À l’occasion de cette carte blanche, Louise Papier dévoile dix œuvres – cinq films et cinq albums – qui ont jalonné son parcours personnel et nourri sa création. Du cinéma social de Robert Guédiguian à This Is England de Shane Meadows, en passant par l’univers pure de Laura Cahen et aux expérimentations misanthropes de Brigitte Fontaine, elle partage des œuvres qui l’ont façonné notamment lors de la composition de son dernière album, c’est la fin. Une sélection à son image : romantique, pop et mélancolique.
Comment as tu fais ton choix ?
Il y a des œuvres qui nous accompagnent, qui s’accrochent à des moments précis, qui nous façonnent sans qu’on s’en rende compte.
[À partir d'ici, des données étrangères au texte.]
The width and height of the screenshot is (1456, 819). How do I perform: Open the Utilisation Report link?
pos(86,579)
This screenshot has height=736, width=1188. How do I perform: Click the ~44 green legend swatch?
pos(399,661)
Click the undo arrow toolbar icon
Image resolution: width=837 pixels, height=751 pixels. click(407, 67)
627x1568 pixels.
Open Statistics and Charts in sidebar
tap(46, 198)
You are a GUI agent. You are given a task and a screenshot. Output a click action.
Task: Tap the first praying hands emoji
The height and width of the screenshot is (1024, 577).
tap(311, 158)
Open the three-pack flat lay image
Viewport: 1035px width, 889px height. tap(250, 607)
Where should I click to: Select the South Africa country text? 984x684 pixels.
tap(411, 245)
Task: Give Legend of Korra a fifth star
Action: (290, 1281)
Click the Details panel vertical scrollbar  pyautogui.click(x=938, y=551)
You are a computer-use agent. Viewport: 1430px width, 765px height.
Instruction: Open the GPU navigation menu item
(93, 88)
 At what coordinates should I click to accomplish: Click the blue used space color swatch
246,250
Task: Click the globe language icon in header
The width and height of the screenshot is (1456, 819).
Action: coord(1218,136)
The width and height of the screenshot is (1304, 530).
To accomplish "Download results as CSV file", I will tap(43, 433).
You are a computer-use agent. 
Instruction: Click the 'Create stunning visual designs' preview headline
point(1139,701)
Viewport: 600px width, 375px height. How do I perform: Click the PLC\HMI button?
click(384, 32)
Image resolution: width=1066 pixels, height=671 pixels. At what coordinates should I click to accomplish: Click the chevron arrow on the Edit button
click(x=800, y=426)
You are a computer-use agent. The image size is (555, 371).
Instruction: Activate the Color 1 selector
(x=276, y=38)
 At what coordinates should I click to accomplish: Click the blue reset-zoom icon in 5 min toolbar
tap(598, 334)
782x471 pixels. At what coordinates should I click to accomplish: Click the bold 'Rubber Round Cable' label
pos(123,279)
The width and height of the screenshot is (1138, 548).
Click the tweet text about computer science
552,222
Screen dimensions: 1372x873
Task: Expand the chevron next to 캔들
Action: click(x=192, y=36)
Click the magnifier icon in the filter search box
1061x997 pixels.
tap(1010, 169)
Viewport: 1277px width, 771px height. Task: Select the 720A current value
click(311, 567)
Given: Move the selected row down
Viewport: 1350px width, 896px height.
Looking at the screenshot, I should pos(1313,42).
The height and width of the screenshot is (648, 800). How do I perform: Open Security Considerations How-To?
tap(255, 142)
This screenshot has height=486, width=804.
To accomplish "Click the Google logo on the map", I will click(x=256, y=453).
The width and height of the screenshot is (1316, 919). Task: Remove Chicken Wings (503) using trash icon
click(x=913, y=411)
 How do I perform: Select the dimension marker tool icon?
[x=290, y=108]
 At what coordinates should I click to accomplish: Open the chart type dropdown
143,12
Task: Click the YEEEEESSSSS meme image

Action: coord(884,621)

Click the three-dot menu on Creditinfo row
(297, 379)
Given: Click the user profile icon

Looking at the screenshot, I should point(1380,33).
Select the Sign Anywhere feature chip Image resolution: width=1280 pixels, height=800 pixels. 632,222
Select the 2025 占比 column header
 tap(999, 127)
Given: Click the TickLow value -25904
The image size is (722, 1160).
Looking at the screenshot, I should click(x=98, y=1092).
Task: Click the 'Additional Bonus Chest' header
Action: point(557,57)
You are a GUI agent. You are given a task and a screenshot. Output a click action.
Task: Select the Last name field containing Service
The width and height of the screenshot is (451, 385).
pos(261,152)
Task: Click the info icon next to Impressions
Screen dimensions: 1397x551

Les films et albums que j’ai choisis m’ont marquée à différents âges, pour leur esthétique ou pour ce qu’ils racontent. Certains me consolent, d’autres me secouent. Tous comptent.
On commence avec tes albums ?
Choisir a été un crève-cœur. Je me suis contrainte à ne retenir que des projets français — et portés par des femmes.
Ce sont des albums que j’écoute en entier, dans l’ordre. Je les connais par cœur. Ils m’ont accompagnée pendant la composition de mon deuxième album l’an dernier.
Laura Cahen – De l’autre Côté (2025)
Pour l’urgence politico-sociale et queer qu’elle raconte.
Sa voix haut perchée, le travail d’arrangements en dentelle… C’est magnifique.
Melody’s Echo Chamber – Emotional Eternal (2022)
Les lignes de basse me restent en tête comme des paroles de chanson.
Ses productions vaporeuses m’apaisent profondément.
Stereolab – Emperor Tomato Ketchup (1996)
J’ai un peu triché… mais Laetitia Sadier est française !
J’adore la manière dont sa voix est posée. Les leads et les chœurs sont pensés au même plan que les instruments. Je suis persuadée que les morceaux pourraient exister a cappella sans problème. Les lignes de basse, les synthés, le groove… tout est parfait.
Brigitte Fontaine – Kekeland (2001)
Mon âme sœur finistérienne depuis l’enfance.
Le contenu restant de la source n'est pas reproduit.